═══ PASSAGE SHOWN

Ad Widget

**tim.mooney** · 16-07-2020, 21:50

I haven't upgraded our site to Zabbix 5.x yet, mainly because any major upgrade always has unexpected issues and I wanted to wait for other people to find and report those. I initially thought I would wait for a 5.0.3 or 5.0.4 release before updating, but I may wait a little longer than that.

I have however already upgraded our Zabbix 4.4.x install to use MariaDB 10.2.x (on RHEL 7.x), as part of my prep-work for getting ready for Zabbix 5.x. I also fixed up some issues with the schema that had been introduced by product updates over the years, and I converted all of the tables to use the new row_format=DYNAMIC. At least for my site's relatively small Zabbix install, the move from MariaDB 5.5.x to 10.2.x hasn't introduced any performance issues that I've noticed. It's possible that I just haven't noticed them because my site's DB is lightly loaded, but I think it's more likely that 10.2.x is working just fine with Zabbix 4.4.x.

There are certainly big changes between MariaDB 5.5 and MariaDB 10.x, but most of the reports I've seen, including comments from Zabbix developers, are that MariaDB 10.x has some beneficial performance enhancements over MariaDB 5.x. There can always be outliers, but the general impression I've gotten from the research I've done indicates that MariaDB 10.x performance should be the same or slightly better in many cases, and potentially much better in a few very specific cases.

Since 5.x was released, there have been a few reports on these forums about performance issues with 5.x. I don't know this for certain (again: not running Zabbix 5.x yet), but there have been enough reports here that I'm suspicious that there are some query issues that are new with 5.x. If my memory serves, I think some of the posts about performance issues were with MySQL/MariaDB as a backend, and some were with PostgreSQL as a backend, so if that's true, that furthers my guess that there may be some query optimization or changes that are still needed for the new release.

It's totally possible that the issues you're seeing are indeed something specific to your install or some bit of misconfiguration with your MariaDB install, but my speculation at this point is that the issue is something specific to Zabbix 5.x.

**jameskirsop** · 17-07-2020, 01:14

Thanks, Tim. Your whole post is rather reassuring. It's good to know that you're on 4.4 with MDB 10.2 without any issues.

Originally posted by tim.mooney

I have however already upgraded our Zabbix 4.4.x install to use MariaDB 10.2.x (on RHEL 7.x), as part of my prep-work for getting ready for Zabbix 5.x. I also fixed up some issues with the schema that had been introduced by product updates over the years, and I converted all of the tables to use the new row_format=DYNAMIC.

Do you have a series of specific steps / queries that you ran to make these changes?? That might help in getting some of my issues resolved and make Zabbix more efficient.

One thing I forgot to mention is the collation of my tables doesn't match the one supported by Zabbix, but I've not had any prior performance problems because of that so I've not been too concerned to address it until now. The specific error message is:

Code:

53633:20200716:134608.250 Zabbix supports only "utf8_bin" collation. Database "zabbix_prod" has default collation "utf8_general_ci"
53633:20200716:134608.293 character set name or collation name that is not supported by Zabbix found in 421 column(s) of database "zabbix_prod"
53633:20200716:134608.294 only character set "utf8" and collation "utf8_bin" should be used in database

I've just also noticed some 'query failed: [1205] Lock wait timeout exceeded' errors in the Zabbix log (often happening on the hosts table and early in the morning, so not when I've noticed issues when at my desk). Given the times of the errors don't usually correlate to when I'm seeing other issues, I'm not convinced they're related.

══════

### STATED PROBLEM:
In the Zabbix thread, repeat the stretch from "I've just also" through "convinced they're related.", switching "hosts table" to "items table". The lines after this point are separate material, not part of the Zabbix thread.

═══ MATERIAL PROVIDED

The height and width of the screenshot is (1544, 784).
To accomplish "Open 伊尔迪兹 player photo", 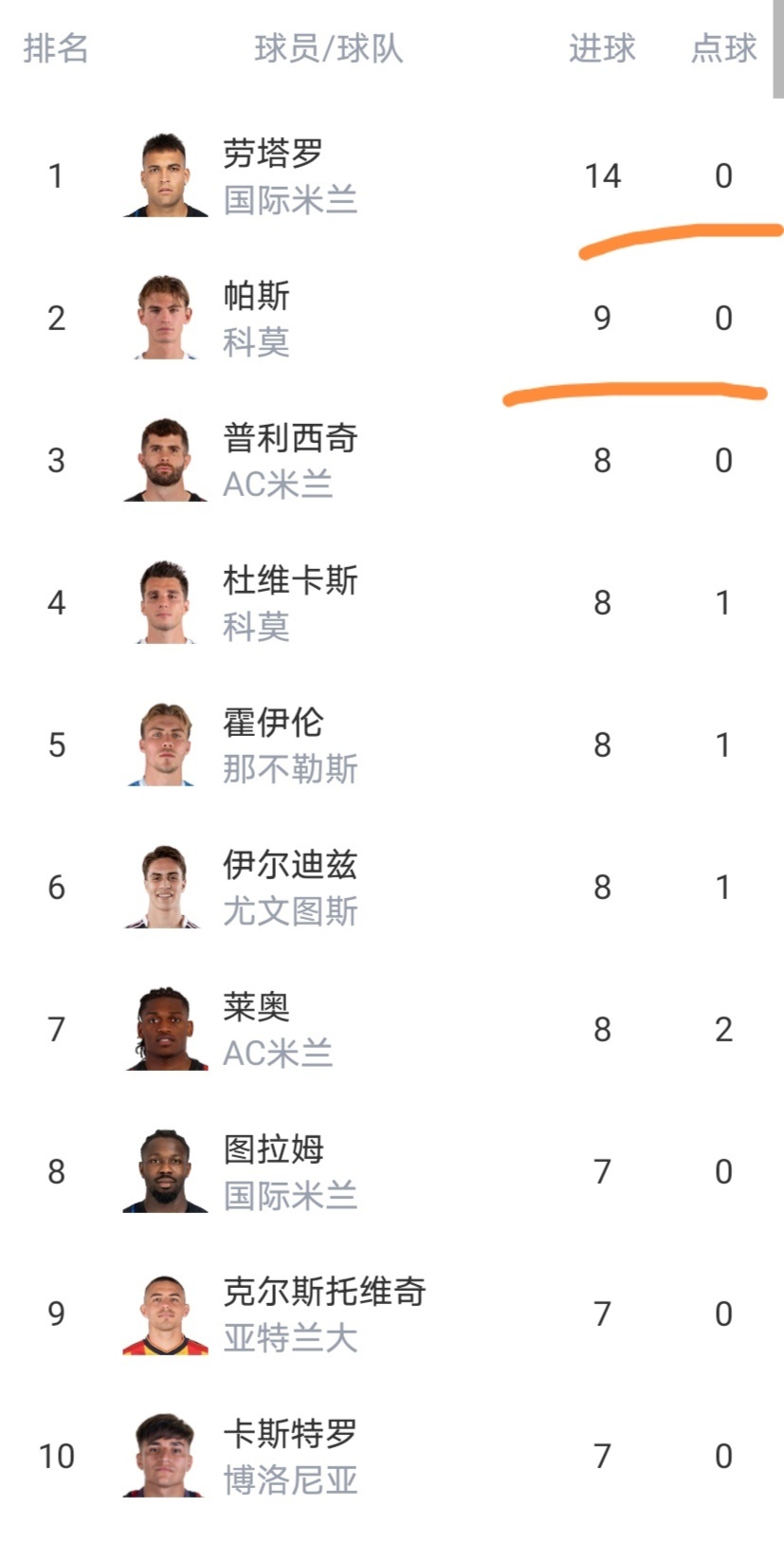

══════

### SOLUTION TO THIS PROBLEM:
I've just also noticed some 'query failed: [1205] Lock wait timeout exceeded' errors in the Zabbix log (often happening on the items table and early in the morning, so not when I've noticed issues when at my desk). Given the times of the errors don't usually correlate to when I'm seeing other issues, I'm not convinced they're related.